Ayer se dio un paso clave en una causa que, por más que por momentos parezca perder velocidad en los medios, mantiene una gravedad institucional inédita. Declaró Nadia Beller, la persona brutalmente atacada por los sicarios vinculados al señor Fernando Cerimedo, y solicitó formalmente ante la justicia de Bolivia ser incorporada al programa de testigos protegidos. Por el momento, el caso atraviesa una meseta en materia de novedades inmediatas, pero habrá que ver de cerca cómo sigue la historia en el fuero internacional.

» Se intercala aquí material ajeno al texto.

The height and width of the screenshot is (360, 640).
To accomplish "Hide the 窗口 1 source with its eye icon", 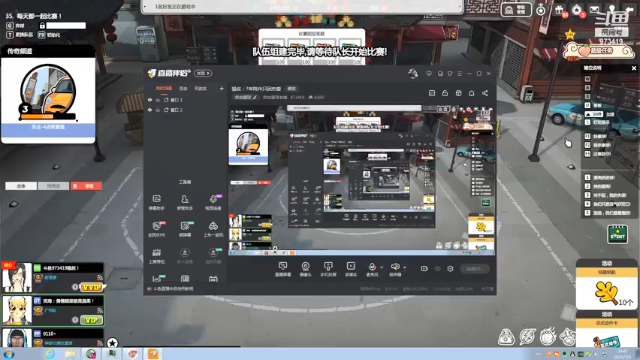I will (x=150, y=100).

En paralelo, y a un ritmo parsimonioso —como suele ocurrir con los tiempos de la justicia—, ayer comenzaron los peritajes sobre los famosos audios distribuidos en español. Conviene aclararlo sin rodeos: ambos hechos son dos caras de la misma moneda. Se presume que el propio Cerimedo, formando parte del gobierno del presidente Javier Milei —tal vez de manera informal, pero parte al fin, porque la informalidad jamás puede ser una excusa—, estuvo detrás de esta maniobra. Hablamos de un personaje conocido por coordinar granjas de bots, operaciones de prensa y un prontuario escabroso que incluye acusaciones por estafas, maniobras en licitaciones como la Hidrovía y compra sospechosa de campos.
Esa misma estructura operativa es la que habría filtrado los audios que comprometieron al exdirector de la Agencia Nacional de Discapacidad (ANDIS) Diego Spagnuolo, escalando rápidamente a un problema político mayor para Karina Milei y su círculo de confianza.
Ahora, Gendarmería busca determinar si las grabaciones corresponden efectivamente a la voz del exfuncionario. Los peritos darán su veredicto, pero la discusión técnica recién empieza. Entiendo que hoy en día determinar la autenticidad de una voz mediante tecnología forense es un procedimiento sencillo; sin embargo, esto se convertirá en un terreno de disputa interminable. Dirán que la voz es, dirán que no es, afirmarán que fue alterada mediante inteligencia artificial o argumentarán que se rompió la cadena de custodia de las grabaciones —tratándolas casi con el celo de una vacuna—.
Habrá que observar con atención cómo evoluciona la pericia. Porque si la justicia prueba que la voz pertenece efectivamente a este hombre, con independencia de las operaciones sucias perpetradas por Cerimedo, el contenido de esos dichos recaerá de lleno sobre el esquema de los Menem y, en última instancia, sobre la propia señora Milei.